→ TASK TO COMPLETE: Of all the lines below, return only those starting with the line holding "For every named target in this 1366×1536" and going on through the line holding "MY ORDER (1179, 126)", exactly as written.

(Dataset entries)
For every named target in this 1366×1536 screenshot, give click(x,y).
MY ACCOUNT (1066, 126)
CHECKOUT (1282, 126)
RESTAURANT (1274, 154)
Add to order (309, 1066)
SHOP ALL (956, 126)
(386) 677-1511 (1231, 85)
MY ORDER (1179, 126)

==

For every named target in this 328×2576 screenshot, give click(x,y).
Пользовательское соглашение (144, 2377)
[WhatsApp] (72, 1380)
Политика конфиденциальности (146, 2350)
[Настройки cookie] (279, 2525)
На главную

→ EXPECTED ANSWER:
For every named target in this 1366×1536 screenshot, give click(x,y).
MY ACCOUNT (1066, 126)
CHECKOUT (1282, 126)
RESTAURANT (1274, 154)
Add to order (309, 1066)
SHOP ALL (956, 126)
(386) 677-1511 (1231, 85)
MY ORDER (1179, 126)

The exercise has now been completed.